THE PROBLEM:
Would you restate, word for word, only the lines starting at the one with "The image size" and ending with the final line of the entries below? Pictures stay out.

Data records:
....................

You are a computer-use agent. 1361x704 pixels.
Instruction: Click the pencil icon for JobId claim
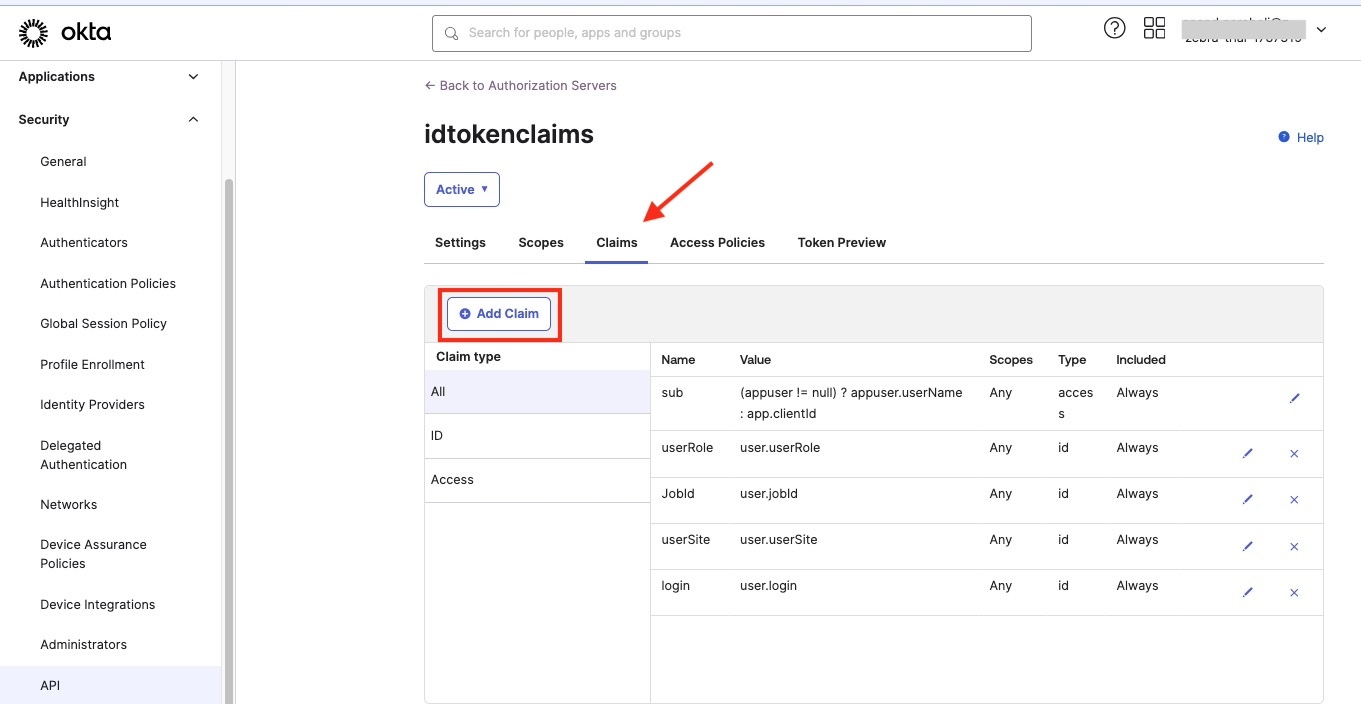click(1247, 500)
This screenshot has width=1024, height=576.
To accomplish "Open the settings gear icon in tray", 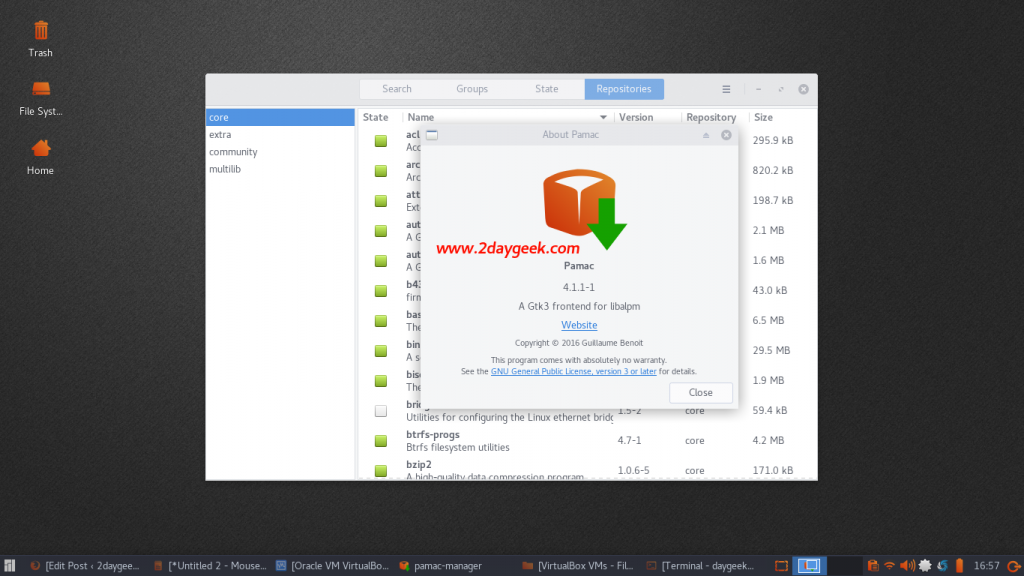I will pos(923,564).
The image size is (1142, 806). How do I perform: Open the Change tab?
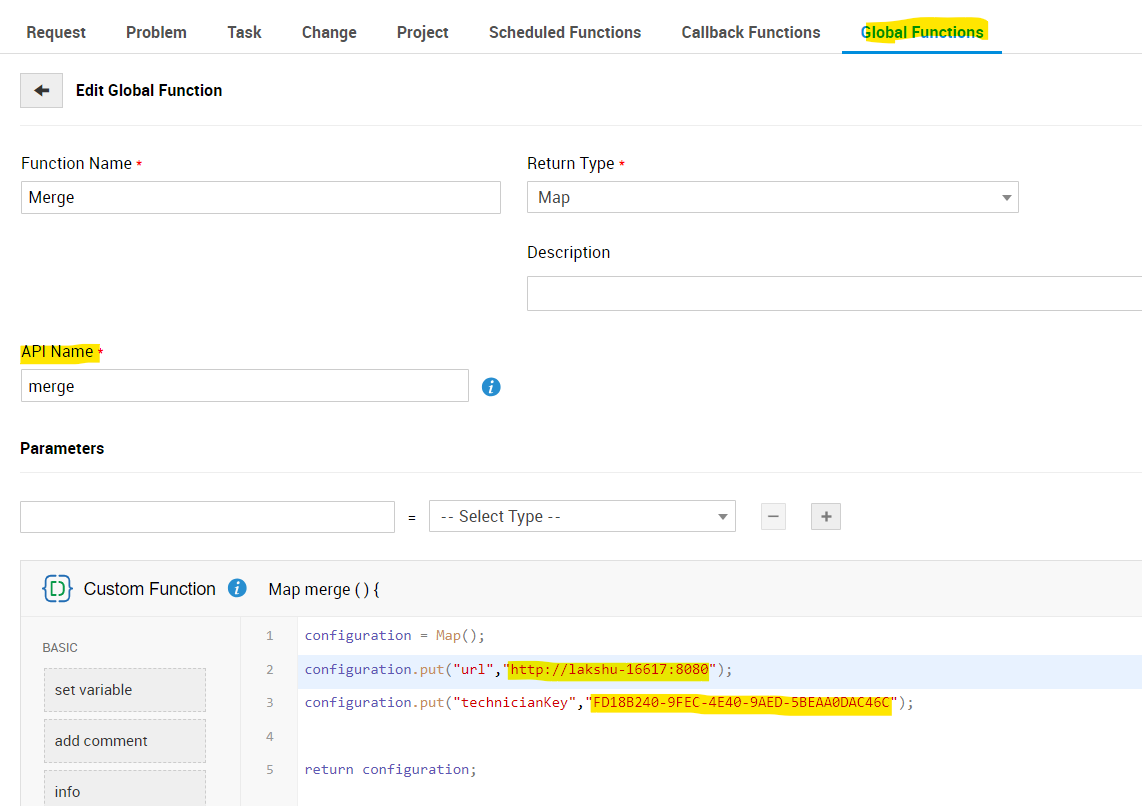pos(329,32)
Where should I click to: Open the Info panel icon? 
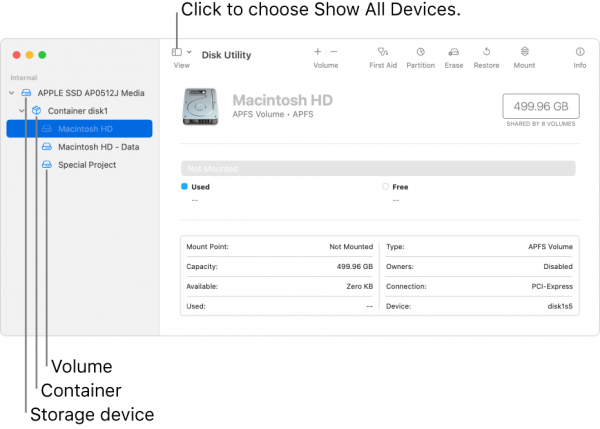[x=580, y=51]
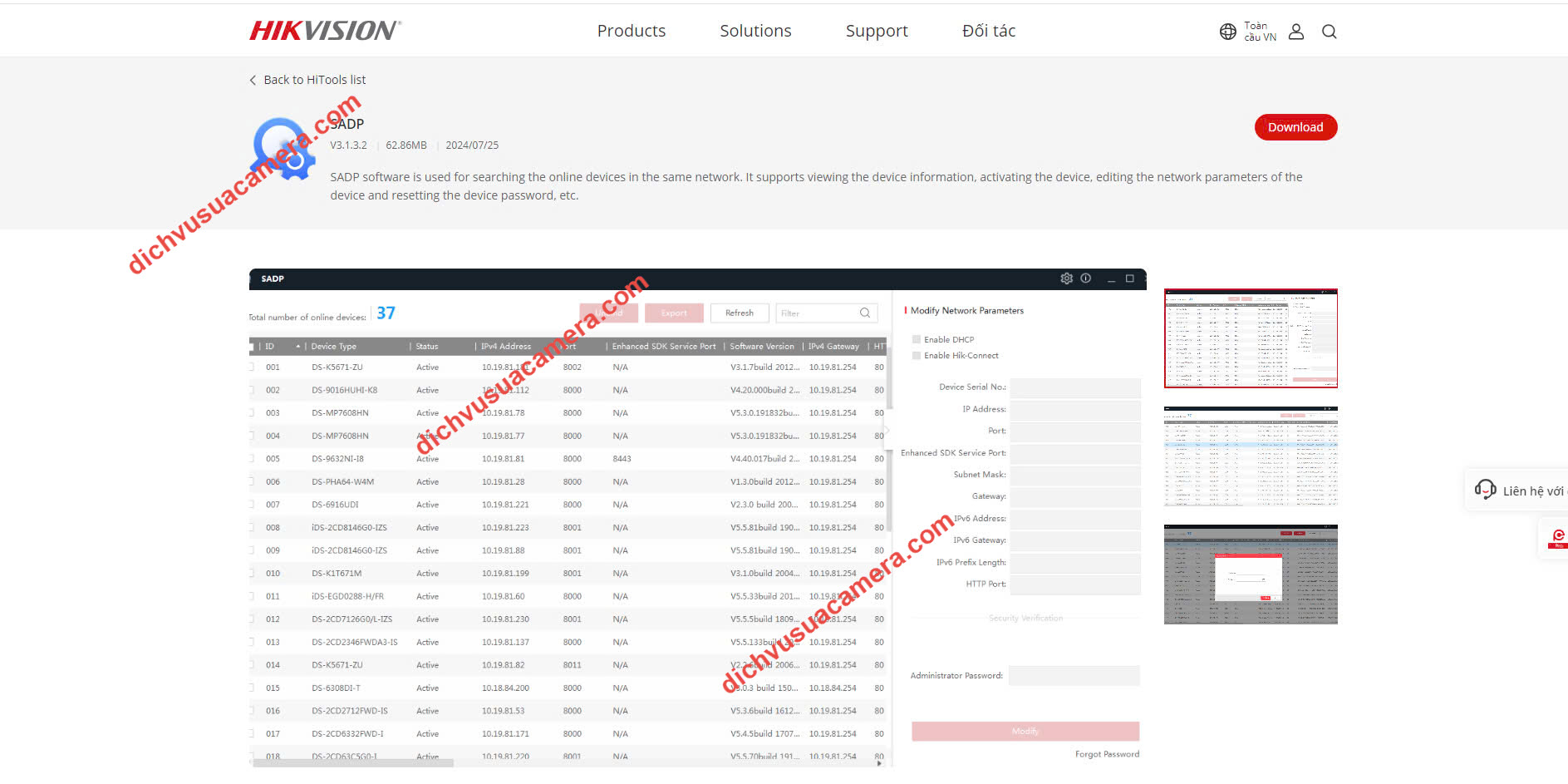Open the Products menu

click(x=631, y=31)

....................

RESPONSE AREA:
The image size is (1142, 806). How do I perform: Open the Change tab?
pos(329,32)
Where should I click to: Open the Info panel icon? 
[x=580, y=51]
Open the Products menu

click(x=631, y=31)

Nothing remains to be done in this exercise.